■ **Task material**
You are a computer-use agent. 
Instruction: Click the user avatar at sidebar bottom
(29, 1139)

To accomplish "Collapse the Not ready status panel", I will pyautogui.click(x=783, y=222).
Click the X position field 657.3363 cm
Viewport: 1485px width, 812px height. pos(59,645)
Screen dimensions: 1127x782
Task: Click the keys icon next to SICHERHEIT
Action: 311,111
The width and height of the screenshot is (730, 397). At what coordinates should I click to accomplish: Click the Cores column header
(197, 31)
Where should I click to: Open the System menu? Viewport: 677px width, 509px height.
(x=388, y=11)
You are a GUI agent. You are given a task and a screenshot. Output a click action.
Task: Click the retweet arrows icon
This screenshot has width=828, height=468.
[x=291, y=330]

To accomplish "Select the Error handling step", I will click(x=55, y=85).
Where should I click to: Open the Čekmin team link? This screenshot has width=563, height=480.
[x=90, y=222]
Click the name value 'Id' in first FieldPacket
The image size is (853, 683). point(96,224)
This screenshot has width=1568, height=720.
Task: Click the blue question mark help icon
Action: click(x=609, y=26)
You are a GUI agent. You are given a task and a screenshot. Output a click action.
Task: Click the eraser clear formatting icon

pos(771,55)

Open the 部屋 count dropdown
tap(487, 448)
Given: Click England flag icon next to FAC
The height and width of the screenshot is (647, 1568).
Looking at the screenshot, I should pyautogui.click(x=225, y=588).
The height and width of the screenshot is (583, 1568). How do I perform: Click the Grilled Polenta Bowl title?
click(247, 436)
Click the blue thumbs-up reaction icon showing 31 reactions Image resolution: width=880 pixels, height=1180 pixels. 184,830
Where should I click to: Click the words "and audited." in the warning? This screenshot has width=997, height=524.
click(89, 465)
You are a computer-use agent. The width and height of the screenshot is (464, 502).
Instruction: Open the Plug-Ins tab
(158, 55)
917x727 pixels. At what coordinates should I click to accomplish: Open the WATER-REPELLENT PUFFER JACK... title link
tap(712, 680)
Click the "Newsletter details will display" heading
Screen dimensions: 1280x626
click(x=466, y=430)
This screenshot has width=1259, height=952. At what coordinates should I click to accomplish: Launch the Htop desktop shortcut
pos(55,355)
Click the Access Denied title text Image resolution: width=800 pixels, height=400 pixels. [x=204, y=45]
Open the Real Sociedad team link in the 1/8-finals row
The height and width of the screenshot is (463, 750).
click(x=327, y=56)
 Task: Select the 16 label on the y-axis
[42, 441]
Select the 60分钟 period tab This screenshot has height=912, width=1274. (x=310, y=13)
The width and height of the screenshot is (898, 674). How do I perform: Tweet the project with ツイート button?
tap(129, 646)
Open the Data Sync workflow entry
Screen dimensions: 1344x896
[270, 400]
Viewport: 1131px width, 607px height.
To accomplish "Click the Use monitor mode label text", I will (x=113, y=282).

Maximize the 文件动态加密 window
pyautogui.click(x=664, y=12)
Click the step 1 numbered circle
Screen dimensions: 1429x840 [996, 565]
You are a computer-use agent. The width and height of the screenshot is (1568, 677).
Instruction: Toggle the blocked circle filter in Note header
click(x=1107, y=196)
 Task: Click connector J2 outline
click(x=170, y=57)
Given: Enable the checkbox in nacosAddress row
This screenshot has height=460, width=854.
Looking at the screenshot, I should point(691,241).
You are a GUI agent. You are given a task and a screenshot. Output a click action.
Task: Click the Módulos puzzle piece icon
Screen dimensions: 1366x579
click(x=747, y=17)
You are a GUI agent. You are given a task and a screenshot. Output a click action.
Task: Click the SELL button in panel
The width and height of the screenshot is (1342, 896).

■ **Your assignment**
The full set of entries should appear again, unchanged, line by line.

■ **Answer space**
You are a computer-use agent. 
Instruction: Click the user avatar at sidebar bottom
(29, 1139)

To accomplish "Collapse the Not ready status panel", I will pyautogui.click(x=783, y=222).
Click the X position field 657.3363 cm
Viewport: 1485px width, 812px height. pos(59,645)
Screen dimensions: 1127x782
Task: Click the keys icon next to SICHERHEIT
Action: 311,111
The width and height of the screenshot is (730, 397). At what coordinates should I click to accomplish: Click the Cores column header
(197, 31)
Where should I click to: Open the System menu? Viewport: 677px width, 509px height.
(x=388, y=11)
You are a GUI agent. You are given a task and a screenshot. Output a click action.
Task: Click the retweet arrows icon
This screenshot has width=828, height=468.
[x=291, y=330]

To accomplish "Select the Error handling step", I will click(x=55, y=85).
Where should I click to: Open the Čekmin team link? This screenshot has width=563, height=480.
[x=90, y=222]
Click the name value 'Id' in first FieldPacket
The image size is (853, 683). point(96,224)
This screenshot has width=1568, height=720.
Task: Click the blue question mark help icon
Action: click(x=609, y=26)
You are a GUI agent. You are given a task and a screenshot. Output a click action.
Task: Click the eraser clear formatting icon

pos(771,55)

Open the 部屋 count dropdown
tap(487, 448)
Given: Click England flag icon next to FAC
The height and width of the screenshot is (647, 1568).
Looking at the screenshot, I should pyautogui.click(x=225, y=588).
The height and width of the screenshot is (583, 1568). How do I perform: Click the Grilled Polenta Bowl title?
click(247, 436)
Click the blue thumbs-up reaction icon showing 31 reactions Image resolution: width=880 pixels, height=1180 pixels. 184,830
Where should I click to: Click the words "and audited." in the warning? This screenshot has width=997, height=524.
click(89, 465)
You are a computer-use agent. The width and height of the screenshot is (464, 502).
Instruction: Open the Plug-Ins tab
(158, 55)
917x727 pixels. At what coordinates should I click to accomplish: Open the WATER-REPELLENT PUFFER JACK... title link
tap(712, 680)
Click the "Newsletter details will display" heading
Screen dimensions: 1280x626
click(x=466, y=430)
This screenshot has width=1259, height=952. At what coordinates should I click to accomplish: Launch the Htop desktop shortcut
pos(55,355)
Click the Access Denied title text Image resolution: width=800 pixels, height=400 pixels. [x=204, y=45]
Open the Real Sociedad team link in the 1/8-finals row
The height and width of the screenshot is (463, 750).
click(x=327, y=56)
 Task: Select the 16 label on the y-axis
[42, 441]
Select the 60分钟 period tab This screenshot has height=912, width=1274. (x=310, y=13)
The width and height of the screenshot is (898, 674). How do I perform: Tweet the project with ツイート button?
tap(129, 646)
Open the Data Sync workflow entry
Screen dimensions: 1344x896
[270, 400]
Viewport: 1131px width, 607px height.
To accomplish "Click the Use monitor mode label text", I will (x=113, y=282).

Maximize the 文件动态加密 window
pyautogui.click(x=664, y=12)
Click the step 1 numbered circle
Screen dimensions: 1429x840 [996, 565]
You are a computer-use agent. The width and height of the screenshot is (1568, 677).
Instruction: Toggle the blocked circle filter in Note header
click(x=1107, y=196)
 Task: Click connector J2 outline
click(x=170, y=57)
Given: Enable the checkbox in nacosAddress row
This screenshot has height=460, width=854.
Looking at the screenshot, I should point(691,241).
You are a GUI agent. You are given a task and a screenshot. Output a click action.
Task: Click the Módulos puzzle piece icon
Screen dimensions: 1366x579
click(x=747, y=17)
You are a GUI agent. You are given a task and a screenshot. Output a click action.
Task: Click the SELL button in panel
The width and height of the screenshot is (1342, 896).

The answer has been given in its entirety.